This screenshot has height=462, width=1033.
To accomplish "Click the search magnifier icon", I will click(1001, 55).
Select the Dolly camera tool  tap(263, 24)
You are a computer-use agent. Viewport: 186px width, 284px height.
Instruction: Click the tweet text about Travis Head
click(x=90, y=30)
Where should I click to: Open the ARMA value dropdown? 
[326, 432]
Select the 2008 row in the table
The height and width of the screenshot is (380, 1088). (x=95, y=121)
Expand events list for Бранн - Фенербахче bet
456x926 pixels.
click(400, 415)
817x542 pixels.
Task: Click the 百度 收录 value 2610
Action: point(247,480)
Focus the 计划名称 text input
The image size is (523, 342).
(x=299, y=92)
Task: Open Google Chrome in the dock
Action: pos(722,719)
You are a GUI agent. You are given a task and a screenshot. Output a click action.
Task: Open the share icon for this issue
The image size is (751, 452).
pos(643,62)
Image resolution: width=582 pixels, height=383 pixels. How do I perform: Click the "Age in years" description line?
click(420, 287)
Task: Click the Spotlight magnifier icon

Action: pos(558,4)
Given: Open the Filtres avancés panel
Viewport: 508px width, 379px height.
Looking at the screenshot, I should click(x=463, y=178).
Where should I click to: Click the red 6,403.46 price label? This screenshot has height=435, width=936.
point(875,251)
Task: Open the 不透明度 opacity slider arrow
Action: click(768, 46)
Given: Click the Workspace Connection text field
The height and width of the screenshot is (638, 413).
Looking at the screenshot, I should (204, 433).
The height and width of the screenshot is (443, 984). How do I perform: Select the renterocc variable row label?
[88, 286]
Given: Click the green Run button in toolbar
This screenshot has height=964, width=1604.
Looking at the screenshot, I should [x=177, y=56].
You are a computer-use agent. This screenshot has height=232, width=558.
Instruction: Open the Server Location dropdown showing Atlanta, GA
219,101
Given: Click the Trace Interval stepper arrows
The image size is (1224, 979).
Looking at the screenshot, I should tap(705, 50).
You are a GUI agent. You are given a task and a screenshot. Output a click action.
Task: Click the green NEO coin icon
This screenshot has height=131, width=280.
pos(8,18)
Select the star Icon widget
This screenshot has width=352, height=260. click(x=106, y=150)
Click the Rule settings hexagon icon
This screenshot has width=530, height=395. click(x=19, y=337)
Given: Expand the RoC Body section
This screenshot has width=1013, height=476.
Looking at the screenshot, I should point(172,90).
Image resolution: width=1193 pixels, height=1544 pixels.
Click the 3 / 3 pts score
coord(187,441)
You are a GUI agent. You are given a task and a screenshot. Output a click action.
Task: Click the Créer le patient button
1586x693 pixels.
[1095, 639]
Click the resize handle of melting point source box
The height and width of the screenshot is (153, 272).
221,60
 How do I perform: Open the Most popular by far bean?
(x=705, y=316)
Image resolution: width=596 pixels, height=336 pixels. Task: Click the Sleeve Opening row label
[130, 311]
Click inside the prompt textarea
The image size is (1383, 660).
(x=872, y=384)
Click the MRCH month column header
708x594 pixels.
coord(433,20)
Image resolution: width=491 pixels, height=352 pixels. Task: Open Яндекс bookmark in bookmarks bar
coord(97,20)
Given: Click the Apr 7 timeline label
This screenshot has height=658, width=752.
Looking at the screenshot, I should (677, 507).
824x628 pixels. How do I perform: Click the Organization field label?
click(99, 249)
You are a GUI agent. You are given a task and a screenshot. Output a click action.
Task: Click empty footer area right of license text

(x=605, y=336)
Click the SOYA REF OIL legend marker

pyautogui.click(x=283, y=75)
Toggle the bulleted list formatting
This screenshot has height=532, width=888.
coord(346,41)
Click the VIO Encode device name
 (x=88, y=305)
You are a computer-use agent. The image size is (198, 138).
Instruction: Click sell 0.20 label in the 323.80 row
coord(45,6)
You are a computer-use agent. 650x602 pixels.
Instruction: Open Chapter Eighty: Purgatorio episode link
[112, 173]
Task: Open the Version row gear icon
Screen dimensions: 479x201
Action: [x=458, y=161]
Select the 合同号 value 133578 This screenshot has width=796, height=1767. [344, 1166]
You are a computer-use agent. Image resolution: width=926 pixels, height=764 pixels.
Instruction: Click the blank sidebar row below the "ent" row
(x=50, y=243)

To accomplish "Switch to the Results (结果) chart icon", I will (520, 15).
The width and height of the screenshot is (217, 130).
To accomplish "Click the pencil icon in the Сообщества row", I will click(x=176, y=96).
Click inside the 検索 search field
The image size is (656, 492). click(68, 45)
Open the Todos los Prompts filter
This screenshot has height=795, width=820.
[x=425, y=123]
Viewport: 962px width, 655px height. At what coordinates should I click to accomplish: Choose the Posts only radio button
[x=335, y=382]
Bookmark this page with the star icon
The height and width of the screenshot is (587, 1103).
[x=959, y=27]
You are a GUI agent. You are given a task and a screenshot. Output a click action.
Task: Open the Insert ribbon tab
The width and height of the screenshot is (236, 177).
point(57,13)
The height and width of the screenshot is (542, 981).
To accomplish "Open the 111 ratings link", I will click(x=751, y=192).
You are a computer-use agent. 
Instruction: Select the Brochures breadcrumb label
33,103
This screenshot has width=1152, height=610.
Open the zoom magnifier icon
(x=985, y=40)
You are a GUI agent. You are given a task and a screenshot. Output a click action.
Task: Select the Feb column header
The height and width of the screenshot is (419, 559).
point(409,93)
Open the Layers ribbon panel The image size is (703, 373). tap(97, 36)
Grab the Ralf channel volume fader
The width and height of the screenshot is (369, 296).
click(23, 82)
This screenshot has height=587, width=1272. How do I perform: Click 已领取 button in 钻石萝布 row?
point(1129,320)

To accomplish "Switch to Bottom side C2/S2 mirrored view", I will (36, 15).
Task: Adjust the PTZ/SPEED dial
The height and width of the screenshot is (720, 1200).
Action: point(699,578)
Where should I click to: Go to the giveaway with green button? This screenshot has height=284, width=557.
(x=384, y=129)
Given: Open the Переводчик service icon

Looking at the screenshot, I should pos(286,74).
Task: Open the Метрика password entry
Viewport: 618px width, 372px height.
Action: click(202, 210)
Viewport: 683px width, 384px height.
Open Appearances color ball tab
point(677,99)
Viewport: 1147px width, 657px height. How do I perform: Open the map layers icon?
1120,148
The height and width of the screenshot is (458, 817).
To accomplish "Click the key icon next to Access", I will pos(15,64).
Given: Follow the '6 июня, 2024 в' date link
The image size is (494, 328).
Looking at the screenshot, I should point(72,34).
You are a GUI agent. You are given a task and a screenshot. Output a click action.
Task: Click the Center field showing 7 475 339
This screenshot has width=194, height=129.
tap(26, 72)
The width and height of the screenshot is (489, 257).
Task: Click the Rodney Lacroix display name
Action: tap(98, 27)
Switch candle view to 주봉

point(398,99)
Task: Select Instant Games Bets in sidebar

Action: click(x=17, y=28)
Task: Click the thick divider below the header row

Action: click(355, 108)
*-*-*
▸ **Task objective**: Please transcribe only the lines in the records above running from the line that has "The width and height of the screenshot is (217, 130)." through the line that has "Bookmark this page with the star icon", both included, exactly as they appear.

▸ **Answer box**:
The width and height of the screenshot is (217, 130).
To accomplish "Click the pencil icon in the Сообщества row", I will click(x=176, y=96).
Click inside the 検索 search field
The image size is (656, 492). click(68, 45)
Open the Todos los Prompts filter
This screenshot has height=795, width=820.
[x=425, y=123]
Viewport: 962px width, 655px height. At what coordinates should I click to accomplish: Choose the Posts only radio button
[x=335, y=382]
Bookmark this page with the star icon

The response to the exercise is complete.